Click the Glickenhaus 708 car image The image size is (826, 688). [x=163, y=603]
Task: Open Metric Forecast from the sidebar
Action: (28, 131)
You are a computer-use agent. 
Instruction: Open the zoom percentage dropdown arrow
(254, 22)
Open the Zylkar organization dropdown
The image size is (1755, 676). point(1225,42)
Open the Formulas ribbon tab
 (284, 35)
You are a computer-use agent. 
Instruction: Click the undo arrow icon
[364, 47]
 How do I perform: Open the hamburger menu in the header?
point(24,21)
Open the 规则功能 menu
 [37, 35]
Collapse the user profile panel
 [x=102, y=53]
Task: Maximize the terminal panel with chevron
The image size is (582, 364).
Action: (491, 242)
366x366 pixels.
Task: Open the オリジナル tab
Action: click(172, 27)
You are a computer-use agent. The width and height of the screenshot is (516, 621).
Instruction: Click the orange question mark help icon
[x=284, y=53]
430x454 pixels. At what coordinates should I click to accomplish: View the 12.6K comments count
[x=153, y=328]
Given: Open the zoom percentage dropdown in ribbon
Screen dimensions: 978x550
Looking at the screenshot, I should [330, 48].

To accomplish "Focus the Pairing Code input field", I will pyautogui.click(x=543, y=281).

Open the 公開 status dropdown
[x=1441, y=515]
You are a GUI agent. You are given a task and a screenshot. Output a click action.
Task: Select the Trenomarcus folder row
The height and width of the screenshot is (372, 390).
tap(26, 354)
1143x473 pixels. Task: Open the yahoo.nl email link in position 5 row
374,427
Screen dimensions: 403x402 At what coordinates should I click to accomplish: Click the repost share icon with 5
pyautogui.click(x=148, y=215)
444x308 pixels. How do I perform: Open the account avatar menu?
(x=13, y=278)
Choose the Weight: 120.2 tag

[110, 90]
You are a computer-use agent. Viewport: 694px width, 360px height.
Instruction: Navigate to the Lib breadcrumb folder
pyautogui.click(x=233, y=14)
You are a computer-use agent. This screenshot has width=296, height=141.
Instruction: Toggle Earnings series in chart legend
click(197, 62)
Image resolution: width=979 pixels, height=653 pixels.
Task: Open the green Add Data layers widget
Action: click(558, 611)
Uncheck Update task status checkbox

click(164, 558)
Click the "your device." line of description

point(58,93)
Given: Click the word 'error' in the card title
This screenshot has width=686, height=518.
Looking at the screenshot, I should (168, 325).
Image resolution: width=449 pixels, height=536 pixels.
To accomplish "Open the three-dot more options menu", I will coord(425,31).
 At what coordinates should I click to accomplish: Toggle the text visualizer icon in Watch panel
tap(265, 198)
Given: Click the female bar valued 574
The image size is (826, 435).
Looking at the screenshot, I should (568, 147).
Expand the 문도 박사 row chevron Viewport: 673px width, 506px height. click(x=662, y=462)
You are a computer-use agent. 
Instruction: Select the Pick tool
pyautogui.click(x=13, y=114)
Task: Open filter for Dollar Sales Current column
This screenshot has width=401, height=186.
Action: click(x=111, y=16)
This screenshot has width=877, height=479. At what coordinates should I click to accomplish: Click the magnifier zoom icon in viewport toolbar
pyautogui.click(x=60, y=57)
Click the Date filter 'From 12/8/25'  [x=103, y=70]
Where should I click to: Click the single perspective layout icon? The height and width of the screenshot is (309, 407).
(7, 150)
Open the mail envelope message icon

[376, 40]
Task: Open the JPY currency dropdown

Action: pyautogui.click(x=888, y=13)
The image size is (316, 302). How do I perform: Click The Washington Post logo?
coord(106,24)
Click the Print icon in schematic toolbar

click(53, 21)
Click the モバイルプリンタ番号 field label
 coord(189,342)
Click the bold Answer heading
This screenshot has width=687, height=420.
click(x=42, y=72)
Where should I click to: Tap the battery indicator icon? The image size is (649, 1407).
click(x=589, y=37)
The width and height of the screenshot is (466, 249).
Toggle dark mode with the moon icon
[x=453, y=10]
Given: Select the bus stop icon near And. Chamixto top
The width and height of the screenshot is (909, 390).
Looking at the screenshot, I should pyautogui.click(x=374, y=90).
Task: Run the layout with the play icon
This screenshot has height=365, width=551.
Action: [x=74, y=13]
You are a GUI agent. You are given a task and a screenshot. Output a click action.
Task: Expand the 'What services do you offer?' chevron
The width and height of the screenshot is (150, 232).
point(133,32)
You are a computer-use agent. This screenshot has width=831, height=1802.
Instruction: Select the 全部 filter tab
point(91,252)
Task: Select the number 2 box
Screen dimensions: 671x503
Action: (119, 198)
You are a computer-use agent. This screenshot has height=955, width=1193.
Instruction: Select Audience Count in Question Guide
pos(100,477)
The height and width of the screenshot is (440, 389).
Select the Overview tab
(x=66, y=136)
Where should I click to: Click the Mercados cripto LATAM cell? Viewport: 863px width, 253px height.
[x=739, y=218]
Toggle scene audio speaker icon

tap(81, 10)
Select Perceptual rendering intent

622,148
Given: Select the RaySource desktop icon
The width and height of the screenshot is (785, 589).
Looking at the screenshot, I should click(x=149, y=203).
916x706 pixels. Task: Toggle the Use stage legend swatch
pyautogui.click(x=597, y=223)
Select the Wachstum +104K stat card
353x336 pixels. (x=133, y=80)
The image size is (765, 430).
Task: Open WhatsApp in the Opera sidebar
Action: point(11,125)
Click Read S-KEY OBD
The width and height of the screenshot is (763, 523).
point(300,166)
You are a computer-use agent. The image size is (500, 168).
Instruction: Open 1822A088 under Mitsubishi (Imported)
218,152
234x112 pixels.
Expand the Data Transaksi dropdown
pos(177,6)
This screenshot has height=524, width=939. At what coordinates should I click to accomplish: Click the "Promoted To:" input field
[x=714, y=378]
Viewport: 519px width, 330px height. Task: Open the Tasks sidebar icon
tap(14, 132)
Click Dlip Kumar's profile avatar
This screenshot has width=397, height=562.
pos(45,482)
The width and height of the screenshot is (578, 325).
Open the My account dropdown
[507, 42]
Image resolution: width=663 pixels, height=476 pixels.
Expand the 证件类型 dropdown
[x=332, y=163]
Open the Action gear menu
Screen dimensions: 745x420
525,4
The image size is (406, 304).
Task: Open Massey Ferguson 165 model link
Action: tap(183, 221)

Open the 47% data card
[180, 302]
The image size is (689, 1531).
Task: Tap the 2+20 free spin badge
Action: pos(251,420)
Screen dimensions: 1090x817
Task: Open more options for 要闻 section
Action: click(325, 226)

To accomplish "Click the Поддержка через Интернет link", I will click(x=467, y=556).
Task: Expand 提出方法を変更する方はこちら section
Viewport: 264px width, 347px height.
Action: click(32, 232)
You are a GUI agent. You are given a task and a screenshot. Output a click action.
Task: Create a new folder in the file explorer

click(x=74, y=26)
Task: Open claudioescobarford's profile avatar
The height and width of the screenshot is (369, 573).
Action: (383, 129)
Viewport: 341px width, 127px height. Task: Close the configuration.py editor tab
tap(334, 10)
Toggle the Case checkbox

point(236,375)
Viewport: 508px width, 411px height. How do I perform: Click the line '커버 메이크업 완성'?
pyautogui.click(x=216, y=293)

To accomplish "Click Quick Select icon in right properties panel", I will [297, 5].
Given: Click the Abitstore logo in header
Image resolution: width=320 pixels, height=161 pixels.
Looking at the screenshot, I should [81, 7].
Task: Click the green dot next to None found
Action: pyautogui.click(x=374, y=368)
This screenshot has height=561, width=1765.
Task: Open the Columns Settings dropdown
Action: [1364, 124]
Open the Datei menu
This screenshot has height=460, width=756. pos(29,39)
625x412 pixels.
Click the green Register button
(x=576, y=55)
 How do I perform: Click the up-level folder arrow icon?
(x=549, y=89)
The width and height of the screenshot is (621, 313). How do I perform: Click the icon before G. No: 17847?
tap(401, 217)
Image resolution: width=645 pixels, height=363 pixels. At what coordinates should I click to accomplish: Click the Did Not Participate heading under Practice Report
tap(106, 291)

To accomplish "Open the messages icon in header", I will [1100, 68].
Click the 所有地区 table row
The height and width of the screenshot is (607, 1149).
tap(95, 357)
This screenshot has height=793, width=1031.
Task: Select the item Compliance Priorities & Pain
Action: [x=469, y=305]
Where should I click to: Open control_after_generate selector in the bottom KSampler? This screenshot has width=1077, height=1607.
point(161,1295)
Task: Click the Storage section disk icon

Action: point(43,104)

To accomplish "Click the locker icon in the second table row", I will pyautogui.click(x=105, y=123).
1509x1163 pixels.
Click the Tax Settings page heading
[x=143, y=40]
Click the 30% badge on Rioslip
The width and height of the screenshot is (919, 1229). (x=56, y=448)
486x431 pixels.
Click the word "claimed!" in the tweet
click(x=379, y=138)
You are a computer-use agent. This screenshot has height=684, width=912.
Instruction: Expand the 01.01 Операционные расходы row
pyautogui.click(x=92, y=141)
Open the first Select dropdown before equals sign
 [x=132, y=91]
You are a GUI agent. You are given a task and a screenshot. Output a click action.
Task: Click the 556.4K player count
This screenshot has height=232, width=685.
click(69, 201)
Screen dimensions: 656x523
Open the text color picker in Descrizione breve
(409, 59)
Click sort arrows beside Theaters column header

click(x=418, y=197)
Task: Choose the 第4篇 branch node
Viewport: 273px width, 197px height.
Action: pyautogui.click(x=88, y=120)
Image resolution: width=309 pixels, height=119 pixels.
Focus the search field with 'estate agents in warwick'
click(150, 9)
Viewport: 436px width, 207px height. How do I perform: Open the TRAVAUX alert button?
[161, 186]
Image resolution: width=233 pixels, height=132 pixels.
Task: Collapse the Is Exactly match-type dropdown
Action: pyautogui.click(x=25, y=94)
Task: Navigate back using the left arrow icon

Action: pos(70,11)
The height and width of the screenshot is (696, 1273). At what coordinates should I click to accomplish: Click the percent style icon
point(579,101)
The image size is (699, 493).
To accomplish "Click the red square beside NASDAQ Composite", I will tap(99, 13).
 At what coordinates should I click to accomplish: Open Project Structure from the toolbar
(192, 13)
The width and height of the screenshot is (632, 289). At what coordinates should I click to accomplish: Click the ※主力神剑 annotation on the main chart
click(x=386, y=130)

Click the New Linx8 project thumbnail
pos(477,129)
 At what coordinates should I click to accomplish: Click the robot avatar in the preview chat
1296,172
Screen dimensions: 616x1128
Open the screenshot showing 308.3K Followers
=====
= What to work on =
Every line in the listing above that mentions "computer" should be returned.

= Your response =
You are a computer-use agent. 
You are a computer-use agent. 
You are a computer-use agent. The width and height of the screenshot is (516, 621).
You are a computer-use agent. Viewport: 694px width, 360px height.
You are a computer-use agent. This screenshot has width=296, height=141.
You are a computer-use agent. 
You are a computer-use agent. This screenshot has width=831, height=1802.
You are a computer-use agent. This screenshot has height=955, width=1193.
You are a computer-use agent. The image size is (500, 168).
You are a computer-use agent. This screenshot has height=684, width=912.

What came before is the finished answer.